A due giorni dai primi episodi, nella notte si sono verificate nuove esplosioni nel porto di Amburgo. Due container hanno preso fuoco e hanno dovuto essere spenti con idranti da una distanza di sicurezza, come ha riferito un portavoce dei vigili del fuoco di Amburgo.
Per impedire che il fuoco si propagasse, i vigili del fuoco hanno creato una cortina d’acqua tra i container. Anche questa mattina circa 30 vigili del fuoco sono ancora all’opera. Stanno individuando i focolai e aprendo i container per spegnerli. Solo dopo potranno iniziare le indagini sulle cause dell’incendio.
Il grande incendio era stato inizialmente domato martedì mattina, ma a più di 40 ore dallo scoppio delle fiamme i lavori continuano.

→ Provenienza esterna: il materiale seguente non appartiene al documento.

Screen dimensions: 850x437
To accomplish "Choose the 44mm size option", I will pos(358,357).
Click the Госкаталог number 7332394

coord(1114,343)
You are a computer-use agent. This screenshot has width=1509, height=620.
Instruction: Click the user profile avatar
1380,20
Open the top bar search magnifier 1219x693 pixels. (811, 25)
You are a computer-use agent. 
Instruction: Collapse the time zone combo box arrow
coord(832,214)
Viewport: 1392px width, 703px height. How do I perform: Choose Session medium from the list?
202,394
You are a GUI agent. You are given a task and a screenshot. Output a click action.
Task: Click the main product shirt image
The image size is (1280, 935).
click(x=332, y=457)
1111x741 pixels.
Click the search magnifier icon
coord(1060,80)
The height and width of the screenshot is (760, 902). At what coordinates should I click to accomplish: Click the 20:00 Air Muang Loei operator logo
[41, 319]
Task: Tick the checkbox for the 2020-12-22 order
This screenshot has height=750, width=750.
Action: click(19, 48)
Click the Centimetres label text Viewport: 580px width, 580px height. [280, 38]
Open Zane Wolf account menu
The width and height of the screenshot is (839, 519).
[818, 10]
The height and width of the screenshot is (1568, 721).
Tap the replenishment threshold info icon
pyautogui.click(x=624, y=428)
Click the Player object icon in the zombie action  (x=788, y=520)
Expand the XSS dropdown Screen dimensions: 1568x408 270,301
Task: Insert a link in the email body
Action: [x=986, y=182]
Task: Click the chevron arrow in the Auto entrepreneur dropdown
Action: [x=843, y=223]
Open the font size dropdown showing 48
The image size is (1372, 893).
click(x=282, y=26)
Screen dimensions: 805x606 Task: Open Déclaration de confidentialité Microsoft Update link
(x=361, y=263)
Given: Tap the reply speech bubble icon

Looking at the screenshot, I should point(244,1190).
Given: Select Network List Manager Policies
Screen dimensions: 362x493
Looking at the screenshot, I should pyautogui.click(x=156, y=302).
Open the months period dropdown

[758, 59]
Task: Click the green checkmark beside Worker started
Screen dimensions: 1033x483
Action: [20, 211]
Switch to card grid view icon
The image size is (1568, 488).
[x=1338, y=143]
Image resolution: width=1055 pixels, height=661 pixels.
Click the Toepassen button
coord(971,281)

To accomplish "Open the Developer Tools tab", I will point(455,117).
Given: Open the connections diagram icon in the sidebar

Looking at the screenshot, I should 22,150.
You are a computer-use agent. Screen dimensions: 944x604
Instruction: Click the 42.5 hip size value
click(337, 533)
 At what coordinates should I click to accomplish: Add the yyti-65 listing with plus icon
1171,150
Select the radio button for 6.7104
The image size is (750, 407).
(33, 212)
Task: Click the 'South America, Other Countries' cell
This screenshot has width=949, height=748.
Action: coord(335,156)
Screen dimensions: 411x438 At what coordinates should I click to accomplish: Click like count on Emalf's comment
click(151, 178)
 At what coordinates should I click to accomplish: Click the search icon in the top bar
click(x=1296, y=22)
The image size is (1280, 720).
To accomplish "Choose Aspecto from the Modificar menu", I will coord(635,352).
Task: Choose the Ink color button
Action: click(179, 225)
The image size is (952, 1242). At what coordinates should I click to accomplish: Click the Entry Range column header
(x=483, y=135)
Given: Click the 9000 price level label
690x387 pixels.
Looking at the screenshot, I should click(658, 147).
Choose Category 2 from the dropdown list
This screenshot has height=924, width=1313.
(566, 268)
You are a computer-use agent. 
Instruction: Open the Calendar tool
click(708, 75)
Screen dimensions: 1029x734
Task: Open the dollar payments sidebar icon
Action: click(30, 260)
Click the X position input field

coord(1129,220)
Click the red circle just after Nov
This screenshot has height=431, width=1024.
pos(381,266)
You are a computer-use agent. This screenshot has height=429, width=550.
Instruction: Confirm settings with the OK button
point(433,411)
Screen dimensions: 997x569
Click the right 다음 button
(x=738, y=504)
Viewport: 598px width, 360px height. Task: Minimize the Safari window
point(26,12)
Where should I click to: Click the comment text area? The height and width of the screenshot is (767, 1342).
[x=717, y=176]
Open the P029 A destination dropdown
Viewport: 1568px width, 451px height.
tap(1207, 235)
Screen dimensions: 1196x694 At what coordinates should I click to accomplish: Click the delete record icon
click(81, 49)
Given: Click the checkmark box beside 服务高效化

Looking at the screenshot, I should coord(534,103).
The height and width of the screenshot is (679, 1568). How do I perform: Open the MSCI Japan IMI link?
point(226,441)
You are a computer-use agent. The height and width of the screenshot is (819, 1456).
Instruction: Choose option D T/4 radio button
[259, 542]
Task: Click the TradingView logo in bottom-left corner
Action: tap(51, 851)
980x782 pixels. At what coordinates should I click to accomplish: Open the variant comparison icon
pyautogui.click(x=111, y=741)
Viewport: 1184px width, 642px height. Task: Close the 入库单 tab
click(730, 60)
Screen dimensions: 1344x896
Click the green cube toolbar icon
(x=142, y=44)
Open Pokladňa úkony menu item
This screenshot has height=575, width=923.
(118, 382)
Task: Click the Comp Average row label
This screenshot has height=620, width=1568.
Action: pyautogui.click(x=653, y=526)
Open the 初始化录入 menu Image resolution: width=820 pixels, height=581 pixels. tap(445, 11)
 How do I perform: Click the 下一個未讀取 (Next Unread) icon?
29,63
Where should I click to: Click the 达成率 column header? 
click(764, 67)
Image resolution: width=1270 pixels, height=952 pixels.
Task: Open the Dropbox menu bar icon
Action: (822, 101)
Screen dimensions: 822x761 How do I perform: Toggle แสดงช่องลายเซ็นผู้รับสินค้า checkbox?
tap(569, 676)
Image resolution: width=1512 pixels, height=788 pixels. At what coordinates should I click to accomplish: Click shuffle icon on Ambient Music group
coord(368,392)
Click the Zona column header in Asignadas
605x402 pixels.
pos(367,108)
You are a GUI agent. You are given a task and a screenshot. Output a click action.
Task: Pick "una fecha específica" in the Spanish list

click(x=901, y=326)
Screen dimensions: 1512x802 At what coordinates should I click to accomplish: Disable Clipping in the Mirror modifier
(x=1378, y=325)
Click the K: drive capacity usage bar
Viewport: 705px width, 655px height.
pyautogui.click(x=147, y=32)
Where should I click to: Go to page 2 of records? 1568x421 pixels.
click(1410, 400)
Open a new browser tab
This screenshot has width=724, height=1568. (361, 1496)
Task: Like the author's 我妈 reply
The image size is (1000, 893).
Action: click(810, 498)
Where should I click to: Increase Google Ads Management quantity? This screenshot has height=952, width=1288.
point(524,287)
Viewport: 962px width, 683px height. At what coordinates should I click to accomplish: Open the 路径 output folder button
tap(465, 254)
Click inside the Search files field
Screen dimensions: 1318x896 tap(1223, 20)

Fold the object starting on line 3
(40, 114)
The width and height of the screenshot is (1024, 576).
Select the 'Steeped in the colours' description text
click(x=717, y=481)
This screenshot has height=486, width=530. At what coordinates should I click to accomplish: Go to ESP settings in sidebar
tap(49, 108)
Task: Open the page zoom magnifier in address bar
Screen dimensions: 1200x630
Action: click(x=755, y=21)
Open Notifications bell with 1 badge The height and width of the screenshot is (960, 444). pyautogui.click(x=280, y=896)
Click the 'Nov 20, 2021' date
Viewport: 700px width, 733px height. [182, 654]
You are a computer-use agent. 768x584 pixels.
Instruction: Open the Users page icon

L’allarme di martedì per le prime tre esplosioni
Martedì scorso una serie di piccole esplosioni in un deposito nel porto di Amburgo aveva provocato un incendio e una densa nube di fumo che ha sollevato forte allarme nella città anseatica. A causa dell’accaduto anche un tratto dell’autostrada A1 era stato chiuso alla circolazione del traffico. I residenti di tre quartieri erano stati pregati di tenere chiuse e porte e le finestre delle abitazioni, per evitare intossicazioni.
Altro incendio in una fabbrica
Nel frattempo, questa mattina presto è scoppiato un altro grande incendio in una fabbrica di vernici abbandonata a Tonndorf. Come ha riferito un portavoce dei vigili del fuoco, il piano superiore e il tetto dell’edificio stanno bruciando su una superficie di circa dieci metri per trenta. L’incendio è stato segnalato alle 4:19 del mattino e numerose persone hanno chiamato i vigili del fuoco per segnalare le fiamme visibili da lontano.